## Prompt 1
In the article on baking currants and the Black Corinth grape, copy the passage from "A Grape that" up to and including "on bushes. Nope.".
## Prompt 2
Using the article on baking currants and the Black Corinth grape, answer these questions:
(a) What are the dried "currants" used in baking actually?
(b) Under what name will you usually find the variety in America?
(c) What kind of grape is the old American grape called "Champagne"?
## Prompt 3
Continue the article on baking currants and the Black Corinth grape from its last sentence.

## Selected extract
•••••

A Grape that isn't a Grape but is a GrapeLon Rombough
If you've ever had currant buns, or any other baked product with "currants" in them, you, like 99.9% of the public, thought the "currants" were the little red fruits that grow on bushes. Nope.
The dried "currants" used in baking are actually a true raisin, a dried grape. Called "currants" because one of the names of the grape they come FROM is "Zante Currant" also known as Black Corinth, and many other names, THIS is the variety dried INTO "currants" that are used in baking.
Black Corinth is the name you will usually find it under in America, though in recent years it has become known as "the Champagne grape" due to advertising by a produce dealer who specializes in it. Ironically, there is an old American grape called "Champagne" that is a very coarse, rough tasting labrusca grape of low quality, about as far FROM Champagne as you could get.

•••••

## Dataset excerpt

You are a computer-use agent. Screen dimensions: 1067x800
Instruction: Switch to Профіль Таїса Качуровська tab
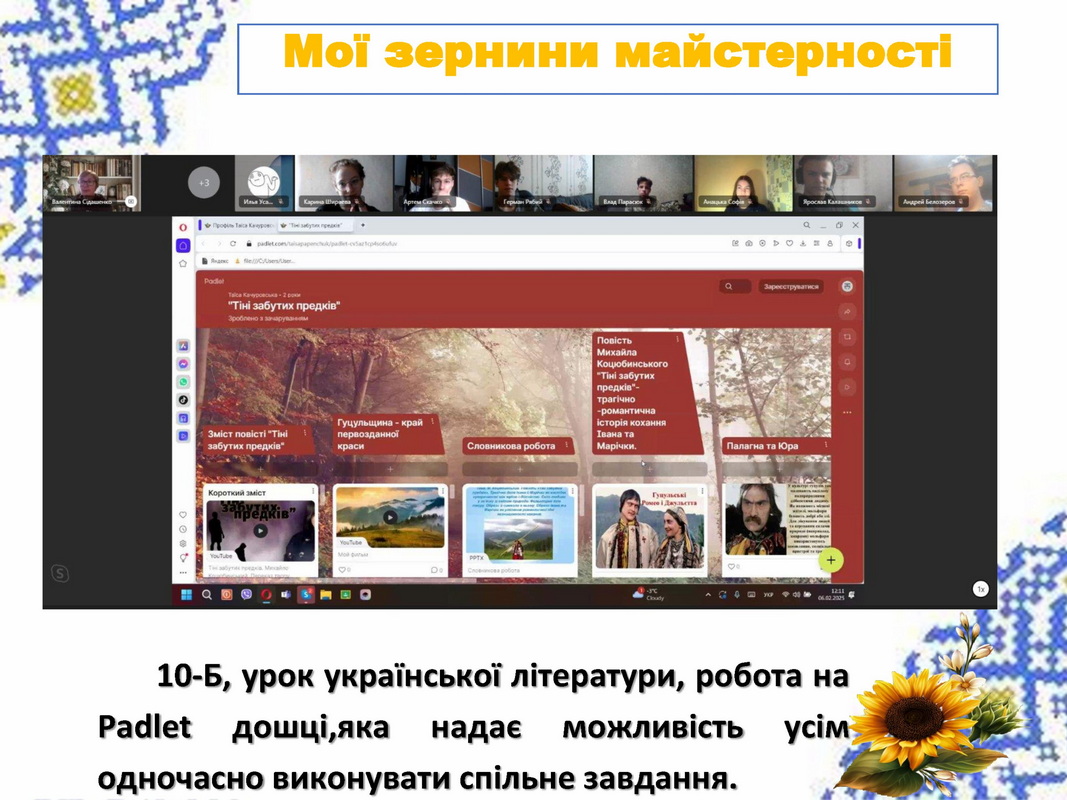point(240,225)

•••••

## Written reply 1
A Grape that isn't a Grape but is a GrapeLon Rombough
If you've ever had currant buns, or any other baked product with "currants" in them, you, like 99.9% of the public, thought the "currants" were the little red fruits that grow on bushes. Nope.

## Written reply 2
(a) A true raisin, a dried grape.
(b) Black Corinth.
(c) A very coarse, rough-tasting labrusca grape of low quality.

## Written reply 3
Black Corinth is a very odd grape in many ways. In it's natural state, the clusters have very few berries and they are hardly bigger than pinheads. In wild grapes, the sexes are in separate vines, male flowers on one, female flowers on another. This is true even in wild Vitis vinifera, the classic grape of commerce. Black Corinth is an "almost male" in that the flowers have well developed anthers, and very tiny ovaries, probably representing a first step towards evolution of a perfect flowered grape. Hence, when it does set fruit, there are only a few per cluster and the berries are tiny and seedless. However, the variety was doubtless kept as a source of pollen so that the female flowered varieties would set full crops.
How did Black Corinth come to be used at all, if the berries are so few and tiny?
It's a very old variety, probably Greek, and the story goes that a donkey was tied to a vine of it and the animal started going around the vine until the halter rope rubbed the bark off. Instead of dying, the vine healed the wound and the grapes, which were minuscule in other years, were large enough to eat after the vine was girdled. There is certainly a grain of truth in the fable as girdling was a standard practice in increasing the set and size of seedless grapes until the discovery of the plant hormone gibberellic acid and it's ability to do the same thing with less labor.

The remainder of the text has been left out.